First, the line between general and specific fund-raising activities is not that clear. In the instant case, the response card mailed out by the ACLU, and which the defendants allege evinces specific fund raising, states, on behalf of the contributor who returns it, “Yes, I’ll join with * * * concerned citizens all across America in helping the ACLU strike down the Arkansas ‘Creationist’ law and keeping fundamentalist religious doctrine out of our public schools.” The boxes below this heading, however, refer generally to $20 dues for membership in the ACLU, special contributions above membership dues to help the organization battle “well-financed opponents of civil liberties,” or general contributions without membership “to help the ACLU.” Furthermore, the cover letter of Isaac Asimov which apparently accompanied this card refers to similar litigation in Louisiana and elsewhere which would benefit from the responses to this mailing.
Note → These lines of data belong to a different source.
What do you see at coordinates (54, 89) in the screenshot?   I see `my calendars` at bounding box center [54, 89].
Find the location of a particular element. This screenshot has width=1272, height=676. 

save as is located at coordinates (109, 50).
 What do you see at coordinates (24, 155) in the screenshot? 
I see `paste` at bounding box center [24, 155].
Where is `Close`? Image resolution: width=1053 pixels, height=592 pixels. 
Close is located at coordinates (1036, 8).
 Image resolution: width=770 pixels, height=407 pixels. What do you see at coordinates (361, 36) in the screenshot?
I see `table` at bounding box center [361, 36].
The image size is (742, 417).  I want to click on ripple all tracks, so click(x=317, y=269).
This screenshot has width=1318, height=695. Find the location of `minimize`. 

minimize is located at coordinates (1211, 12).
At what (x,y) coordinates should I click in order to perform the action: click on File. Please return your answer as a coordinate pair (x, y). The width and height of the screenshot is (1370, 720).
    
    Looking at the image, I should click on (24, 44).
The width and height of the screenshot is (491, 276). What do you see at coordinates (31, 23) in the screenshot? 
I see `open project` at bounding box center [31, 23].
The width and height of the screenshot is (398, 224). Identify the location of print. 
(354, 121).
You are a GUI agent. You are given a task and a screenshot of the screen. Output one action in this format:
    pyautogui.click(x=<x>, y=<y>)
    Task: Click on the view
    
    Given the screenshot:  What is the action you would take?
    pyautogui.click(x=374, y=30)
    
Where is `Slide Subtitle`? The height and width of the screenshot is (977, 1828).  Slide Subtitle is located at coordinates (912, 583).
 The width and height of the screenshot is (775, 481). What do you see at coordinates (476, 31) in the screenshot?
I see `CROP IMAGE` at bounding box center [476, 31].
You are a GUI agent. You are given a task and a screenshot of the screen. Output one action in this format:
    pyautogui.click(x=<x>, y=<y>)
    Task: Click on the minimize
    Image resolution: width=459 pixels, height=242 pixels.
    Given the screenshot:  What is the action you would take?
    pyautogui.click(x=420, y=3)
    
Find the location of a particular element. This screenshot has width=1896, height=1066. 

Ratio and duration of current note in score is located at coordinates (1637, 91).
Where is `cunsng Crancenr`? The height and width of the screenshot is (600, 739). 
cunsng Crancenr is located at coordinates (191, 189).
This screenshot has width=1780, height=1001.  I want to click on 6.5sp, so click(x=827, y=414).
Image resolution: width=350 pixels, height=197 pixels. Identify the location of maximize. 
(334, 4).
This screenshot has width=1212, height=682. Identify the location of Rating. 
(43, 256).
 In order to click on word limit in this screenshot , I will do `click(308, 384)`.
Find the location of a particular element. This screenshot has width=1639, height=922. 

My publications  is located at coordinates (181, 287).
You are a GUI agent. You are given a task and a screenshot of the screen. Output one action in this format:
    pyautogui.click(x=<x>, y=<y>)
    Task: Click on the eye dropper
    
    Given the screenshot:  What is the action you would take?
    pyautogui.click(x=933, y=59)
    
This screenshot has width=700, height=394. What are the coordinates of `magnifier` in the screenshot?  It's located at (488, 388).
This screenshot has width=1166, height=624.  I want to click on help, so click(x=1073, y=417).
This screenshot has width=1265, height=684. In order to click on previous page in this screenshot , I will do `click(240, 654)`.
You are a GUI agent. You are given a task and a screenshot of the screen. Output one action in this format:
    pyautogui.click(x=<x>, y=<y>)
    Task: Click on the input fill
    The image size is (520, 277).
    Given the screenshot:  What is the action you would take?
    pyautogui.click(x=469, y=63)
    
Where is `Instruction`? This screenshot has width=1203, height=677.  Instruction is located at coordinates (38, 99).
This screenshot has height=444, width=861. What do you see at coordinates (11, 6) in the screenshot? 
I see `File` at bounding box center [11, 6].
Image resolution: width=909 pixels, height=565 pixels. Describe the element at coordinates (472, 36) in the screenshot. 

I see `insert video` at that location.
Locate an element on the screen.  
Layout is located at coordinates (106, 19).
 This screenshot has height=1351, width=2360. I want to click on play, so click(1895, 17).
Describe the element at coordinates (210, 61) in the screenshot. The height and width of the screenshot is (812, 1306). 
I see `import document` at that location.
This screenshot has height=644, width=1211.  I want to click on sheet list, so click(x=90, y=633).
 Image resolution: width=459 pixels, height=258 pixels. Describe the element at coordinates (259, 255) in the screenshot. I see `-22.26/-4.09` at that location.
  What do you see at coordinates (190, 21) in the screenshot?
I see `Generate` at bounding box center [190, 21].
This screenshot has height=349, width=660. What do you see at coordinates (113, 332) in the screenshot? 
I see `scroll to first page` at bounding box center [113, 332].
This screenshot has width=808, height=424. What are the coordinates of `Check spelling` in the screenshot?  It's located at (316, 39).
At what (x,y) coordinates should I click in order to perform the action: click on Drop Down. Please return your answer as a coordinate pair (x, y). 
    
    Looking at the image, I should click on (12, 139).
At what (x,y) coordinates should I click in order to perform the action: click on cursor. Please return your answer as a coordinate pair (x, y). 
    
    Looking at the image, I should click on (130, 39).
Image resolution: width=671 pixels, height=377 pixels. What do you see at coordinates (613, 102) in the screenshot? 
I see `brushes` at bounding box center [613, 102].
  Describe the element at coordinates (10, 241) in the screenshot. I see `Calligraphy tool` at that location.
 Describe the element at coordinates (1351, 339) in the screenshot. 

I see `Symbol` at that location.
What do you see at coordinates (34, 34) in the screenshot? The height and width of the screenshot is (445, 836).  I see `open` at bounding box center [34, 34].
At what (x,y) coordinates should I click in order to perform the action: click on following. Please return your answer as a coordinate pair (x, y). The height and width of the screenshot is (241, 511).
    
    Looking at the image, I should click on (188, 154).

Thus, as far as the Civil Rights Attorney’s Fees Awards Act is concerned, a denial or reduction of the fee award because of the “specific” fund raising in this case would cast doubt upon all legal services fund-raising efforts which inform contributors of the work being done with their money. We decline to establish such a precedent, the principal effects of which would be to hamper legitimate efforts to obtain private funding for legal services organizations and to protract disputes over fee awards whenever such organizations are involved.
Second, we agree with the district court that the reasons underlying cases which hold general legal services fund raising irrelevant to a fee award under section 1988 are equally applicable to the specific fund-raising situation. Disregarding both general and specific fund-raising efforts by legal services organizations in awarding fees under section 1988 serves to deter “misconduct by imposing a monetary burden upon the wrongdoer.” Oldham v. Ehrlich, supra, 617 F.2d at 169. In addition, fee awards ultimately benefiting legal services organizations, over and above their general or specific fund-raising efforts, help to insure the continued existence of such organizations and their ability to represent other indigent parties who cannot afford private legal representation. Id. at 168; Palmigiano v. Garrahy, 616 F.2d 598, 602 (1st Cir.), cert. denied, 449 U.S. 839, 101 S.Ct. 115, 66 L.Ed.2d 45 (1980). See also S.Rep. No. 94—1011, 94th Cong., 2d Sess. 2, reprinted in [49]*491976 U.S.Code Cong. & Ad.News 5908, 5909-5910 (section 1988 intended to encourage private enforcement of civil rights laws); Note, The Scope of the Civil Rights Attorney’s Fees Awards Act after Maine v. Thiboutot, Maher v. Gagne, and Supreme Court of Virginia v. Consumers Union, 66 Iowa L.Rev. 1301, 1328 (1981). Finally, Congress did not indicate, explicitly or implicitly, that the source of independent funding for legal services organizations should have any impact upon the availability or amount of attorneys’ fees awarded under section 1988 to parties represented by such organizations. See Dennis v. Chang, 611 F.2d 1302, 1305-1306 (9th Cir.1980); Winslow v. Kansas Board of State Fair Managers, 512 F.Supp. 576, 578 (D.Kan. 1981). Therefore, we hold that specific fund-raising activities by an organization representing a prevailing civil rights plaintiff are irrelevant to the issue of attorneys’ fees available under the Civil Rights Attorney’s Fees Awards Act of 1976.
In sum, we have carefully considered the district court’s memorandum and order, the record, and the briefs and arguments of the parties, and affirm the judgment below based on the detailed and well-reasoned opinion of the district court.